Quem nunca ouviu falar de alguém que não pisa na cidade maravilhosa por medo? Tudo que a mídia mostra como sendo Rio de janeiro.
Sempre discordei dessa visão pessimista da cidade. Tudo que é mostrado existe, mas a forma como é transmitido é exagerada, ridícula em certos pontos.

Tela: Favela em chamas,1998, RAYMOND PIPER

 

25/08/07
Qual a sua percepção sobre o Complexo do Alemão?

E ai? O que você pensou sobre o Complexo do Alemão quando leu a chamada desse texto? Vou deixar um espaço aqui para você pensar a respeito. Finja que a tela é um espaço de folha em branco. Escreva todos os seus pensamentos aí para depois continuar a ler.

Imagino que seus pensamentos tiveram as seguintes linhas: morte, violência, tráfico de drogas e talvez polícia corrupta. Todos eles na proporção de uma guerra civil, imagino. Bom, se você não pensou nada disso, você é uma exceção, ou, um dos 250.000 moradores, de uma das trezes favelas que compõem o complexo. Mas, já parou para pensar no papel do dessa região na nossa sociedade? E por que ele ocupa um espaço tão grande na mídia?
Vamos colocar aqui o seguinte: maioria da população do nosso país, quando adquirem informações, as obtém através dos maiores mídias. Folha de S. Paulo, O Globo, Estado de Minas, Veja, Época, entre outros. Pouquíssimos buscam se informar através de mídias alternativas o Binóculo, por exemplo. Logo, para quem assiste o Jornal Nacional, aquela é a verdade do país. As imagens de guerra no subúrbio do Rio de Janeiro se tornam a representação da cidade.

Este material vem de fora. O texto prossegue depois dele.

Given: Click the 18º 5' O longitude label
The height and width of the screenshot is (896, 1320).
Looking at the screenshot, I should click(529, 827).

Quem nunca ouviu falar de alguém que não pisa na cidade maravilhosa por medo? Posso citar vários aqui. Como conheço também, diversas pessoas que nunca foram à cidade e imaginam que lá é só carnaval, futebol, bala perdida e mulher pelada. Tudo que a mídia mostra como sendo Rio de janeiro.
Sempre discordei dessa visão pessimista da cidade. Tudo que é mostrado existe, mas a forma como é transmitido é exagerada, ridícula em certos pontos. Parece que você vai andar pela cidade e topar com um traficante com arma na mão a cada esquina, que vão explodir bombas em cada passo que você der, e que você vai sofre seqüestros relâmpagos a cada 15 minutos, além de ter que sambar para desviar das balas perdidas.

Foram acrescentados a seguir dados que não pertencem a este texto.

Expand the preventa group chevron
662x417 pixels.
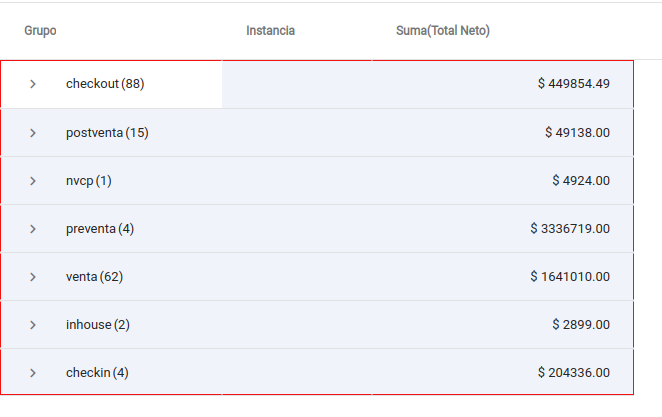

A “Caros Amigos” desse mês, trouxe uma matéria que derruba um pouco esse estereotipo da cidade, mais especificamente do Complexo do Alemão. O repórter Marcelo Salles entrou na comunidade para descrever como funciona a organização daquela sociedade e para transmitir o lado humano de um dos locais mais injustiçado pela mídia brasileira.

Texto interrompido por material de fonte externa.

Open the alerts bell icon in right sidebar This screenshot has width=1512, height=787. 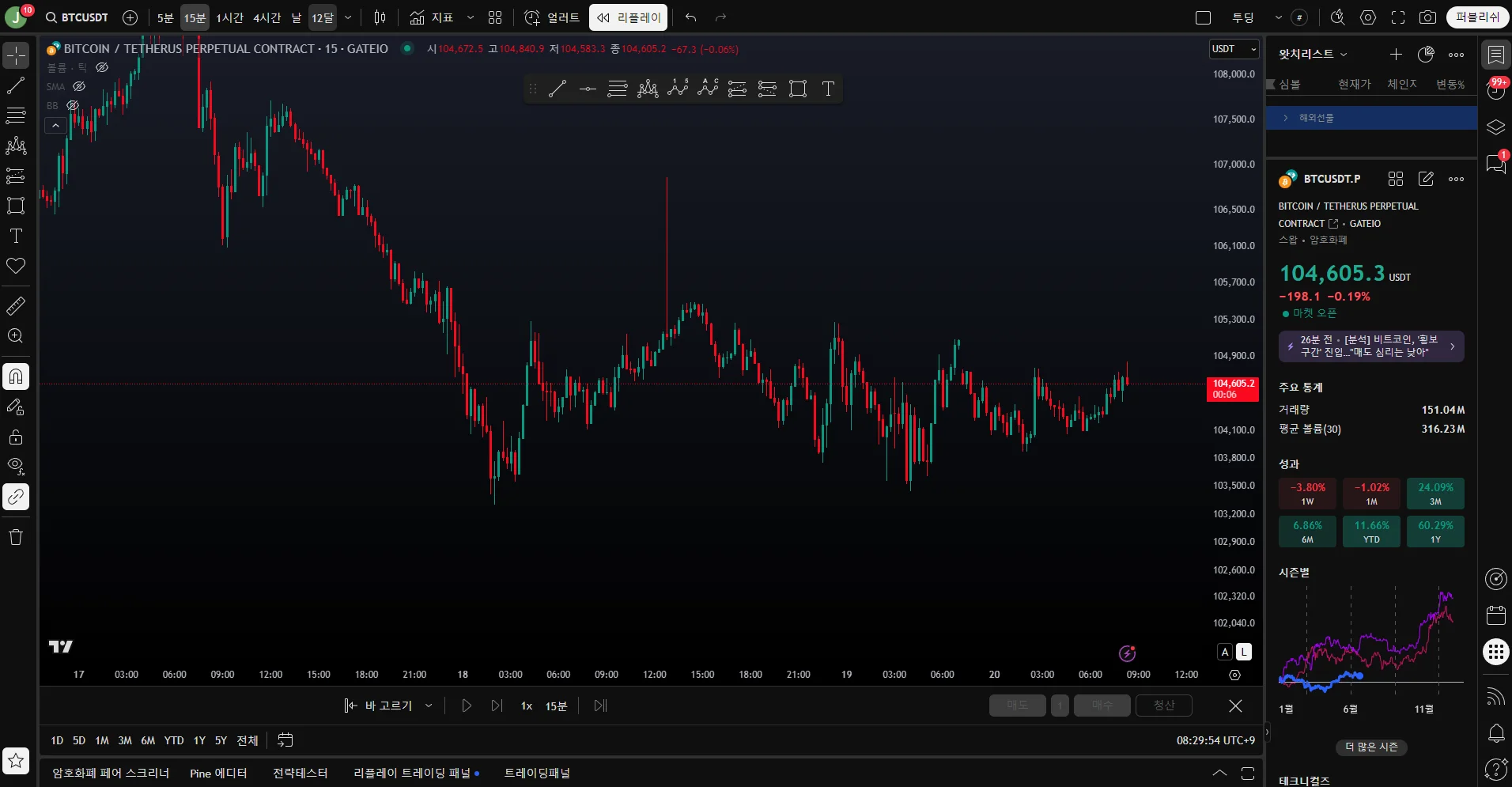click(x=1495, y=733)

Em sua reportagem ele começa descrevendo o cenário da favela da Grota (uma das treze que compõe o Complexo). Vendedores ambulantes, soldados camuflados (somente na entrada da favela), becos apertados, além da precariedade de alguns locais da comunidade. “No trajeto é possível perceber que alguns pontos não possuem saneamento adequado e o esgoto corre à céu aberto, por vezes espirrando do chão de cimento”, descreve Salles.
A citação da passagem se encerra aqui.